Vertex-Focus Parabola Method.
To find the equation of a parabola from vertex and focus:

• Determine the axis from slope between vertex and focus.
• Find the directrix using midpoint and perpendicularity.
• Apply parabola definition: Distance to focus equals distance to directrix.

Answer 1

The Correct Option is C

Let vertex $V = (2,3)$ and focus $S = (3,2)$.
The axis of the parabola is the line joining $V$ and $S$. Slope: \[ m = \frac{2 - 3}{3 - 2} = -1 \Rightarrow x + y = 5 \] Let $Z$ be point on axis such that $V$ is midpoint of $SZ$ (point on directrix).

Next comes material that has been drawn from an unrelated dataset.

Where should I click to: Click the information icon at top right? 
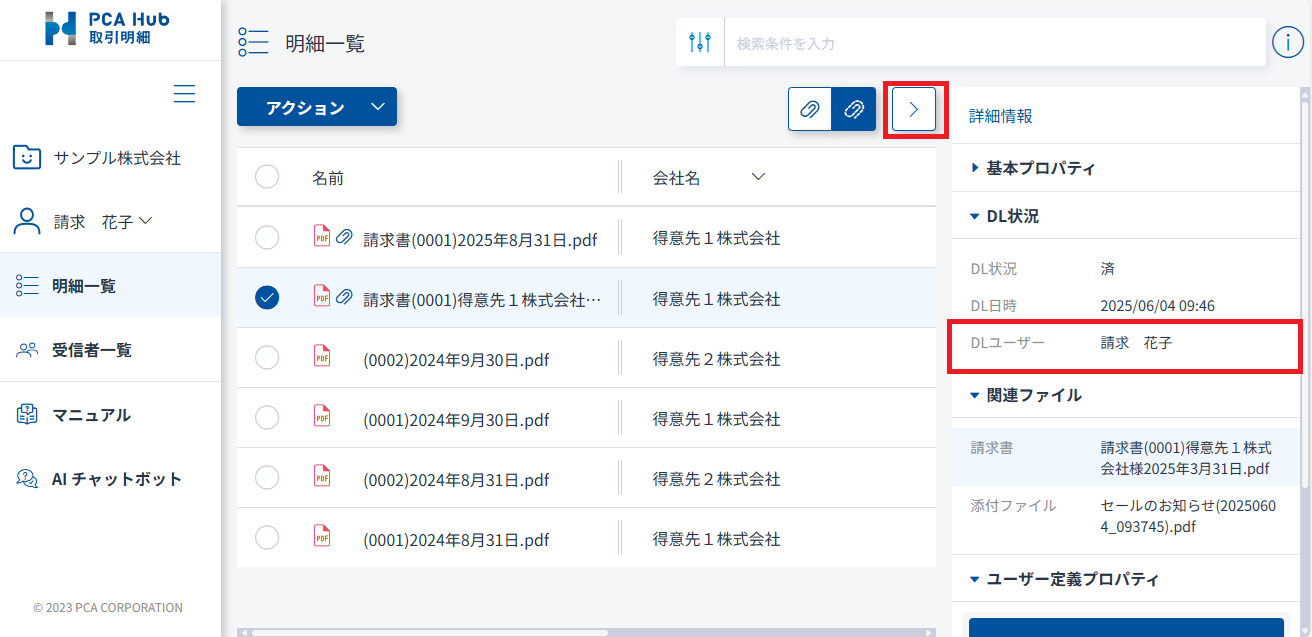(x=1287, y=42)

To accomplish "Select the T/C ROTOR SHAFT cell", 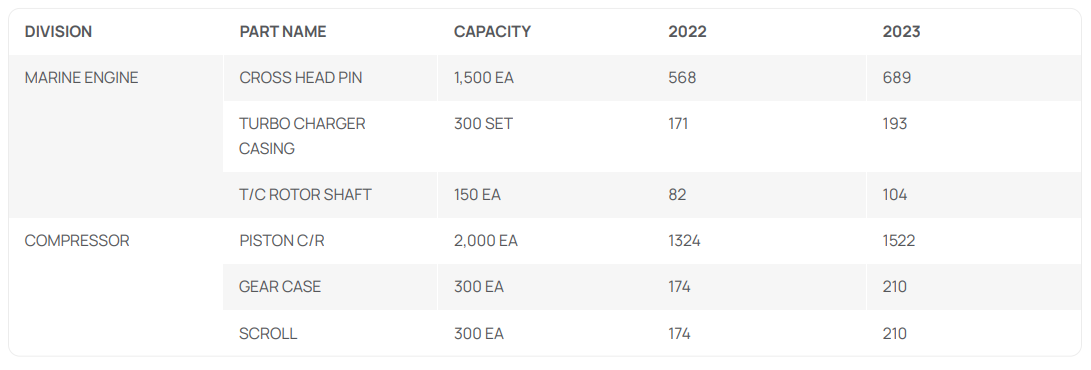I will pyautogui.click(x=330, y=195).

Solve: \[ \frac{3 + x_Z}{2} = 2 \Rightarrow x_Z = 1, \quad \frac{2 + y_Z}{2} = 3 \Rightarrow y_Z = 4 \] So directrix passes through $Z = (1,4)$, perpendicular to axis with slope $1$: $x - y + 3 = 0$ Now use parabola definition: \[ \sqrt{(x - 3)^2 + (y - 2)^2} = \frac{|x - y + 3|}{\sqrt{2}} \] Squaring: \[ (x - 3)^2 + (y - 2)^2 = \frac{(x - y + 3)^2}{2} \] \[ 2(x^2 - 6x + 9 + y^2 - 4y + 4) = x^2 - 2xy + y^2 + 6x - 6y + 9 \] Simplifying: \[ x^2 + y^2 + 2xy - 18x - 2y + 17 = 0 \]